抗日戦争の勝利日が近付くにつれ、中日関係の行方が国際社会と中国社会の関心の的となりつつある。だがほとんどの観察者の関心は、「安倍政権の歴史問題に対する態度」や「日本の再武装」などの重大な政治的問題に集中している。台頭する中国と目を覚ました日本とが全面的な競争に入り、日本が現段階の中国にとってアジアの経済と文化での最大の競争相手となっていることには、十分な光が当てられているとは言えない。
まず東南アジア地区では、日本が1980年代から行ってきた東南アジア深耕戦略と中国経済の進出は直接ぶつかりつつある。さらに中央アジアでは、日本は1990年代中期にはすでに、橋本龍太郎内閣が「シルクロード計画」を打ち出している。

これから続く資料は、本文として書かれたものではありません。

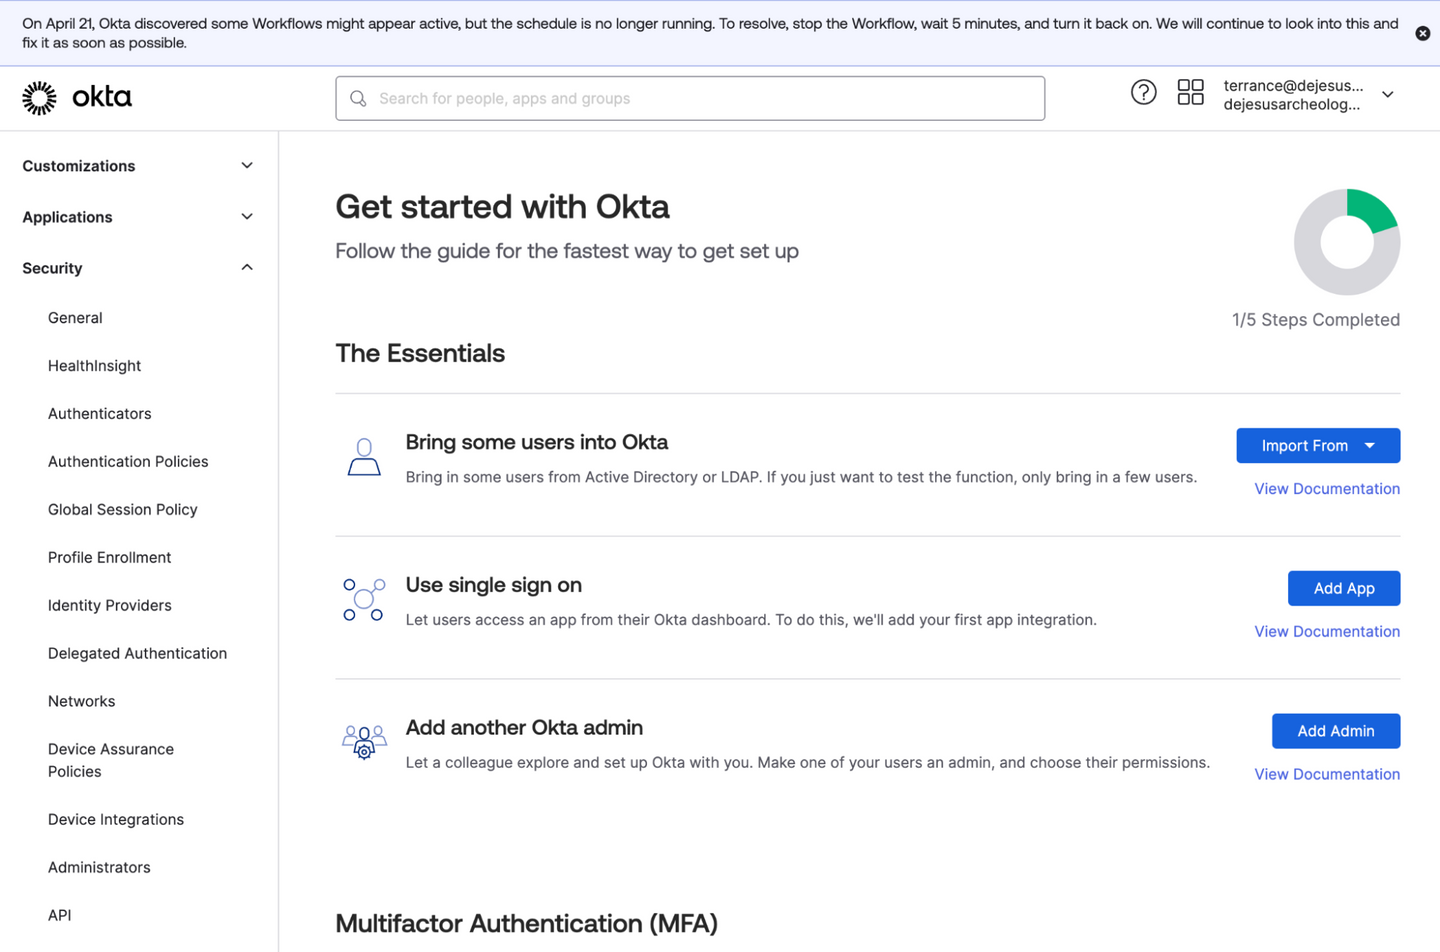Viewport: 1440px width, 952px height.
Task: Click the steps completed progress donut
Action: [1346, 242]
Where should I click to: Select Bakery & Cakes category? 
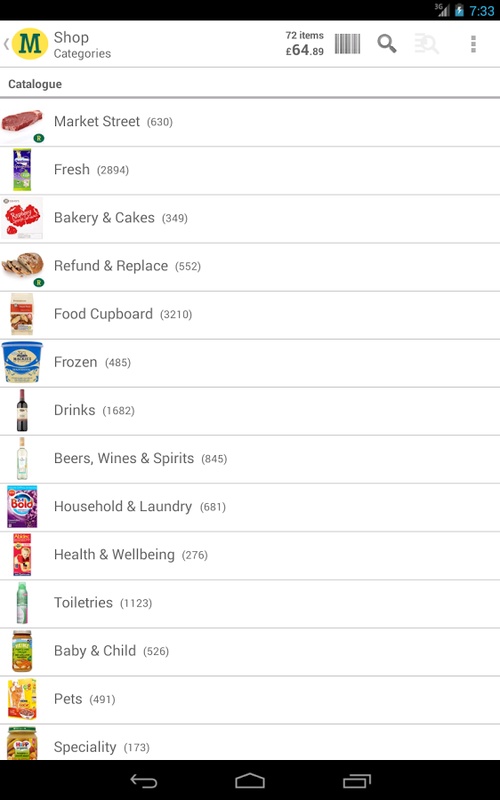click(250, 218)
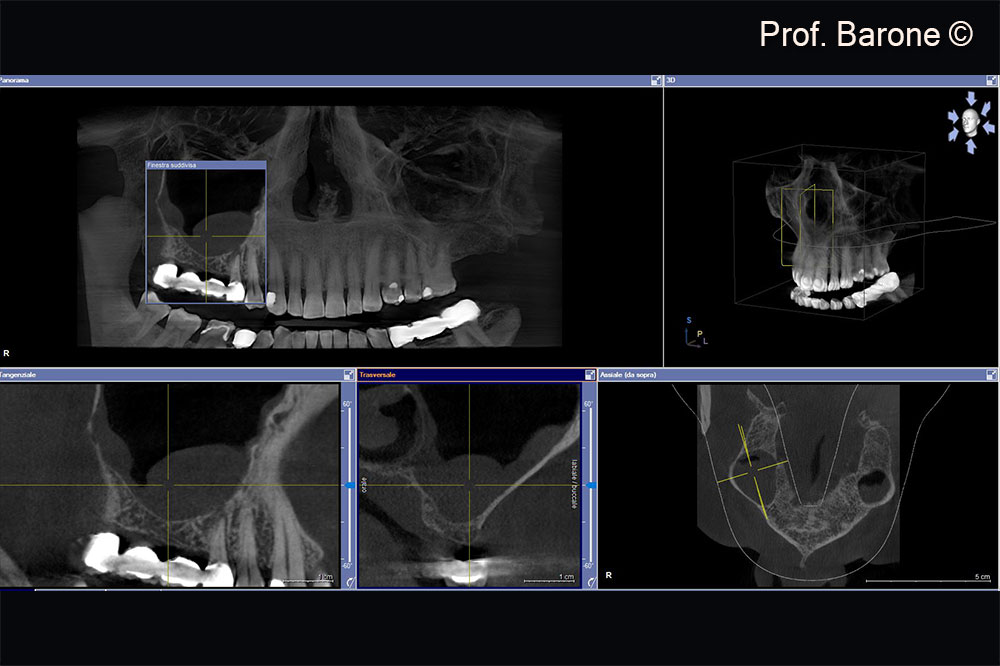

率直に言って、政府が主導し国有企業が率いる中国の海外進出と比べると、日本は「戦略」という視野では少なからず見劣りするものの、現地の社会にいかに入り込み、現地の人々の賛同をいかに得て、投資効率を上げるかという戦術レベルでは、一定の優位性を持っている。この優位性には主に次の3つが挙げられる。
第一に、日本人の目標国に対する調査活動はより厳密で綿密なものである。アジアの国々には、政治・経済・文化・エスニックグループなどの各方面で大きな差異が存在しており、現地の状況を把握できるかは海外進出の成否のカギとなる。日本企業の取り組みはこの面で、より長期的で細かく、全面的なものと言える。企業の中には、数代にわたる指導者が特定地区の調査を続けているものもあり、調査の対象は現地の各方面に及んでいる。これと比べると、中国企業の現地調査は往々にして、十分な時間と一貫した計画を欠いている。中国の国有企業の指導者は海外進出を政治上の業績のためのプロジェクトとみなし、自らの任期の3年から5年で成果を出そうとし、次の代のための準備となる活動には意欲を欠いている。その結果、現地の状況がよくわからないままプロジェクトを進め、目先の利益に走る現象が生じている。これは中国企業に大きなリスクを負わせ、すでに高い授業料を払わせている。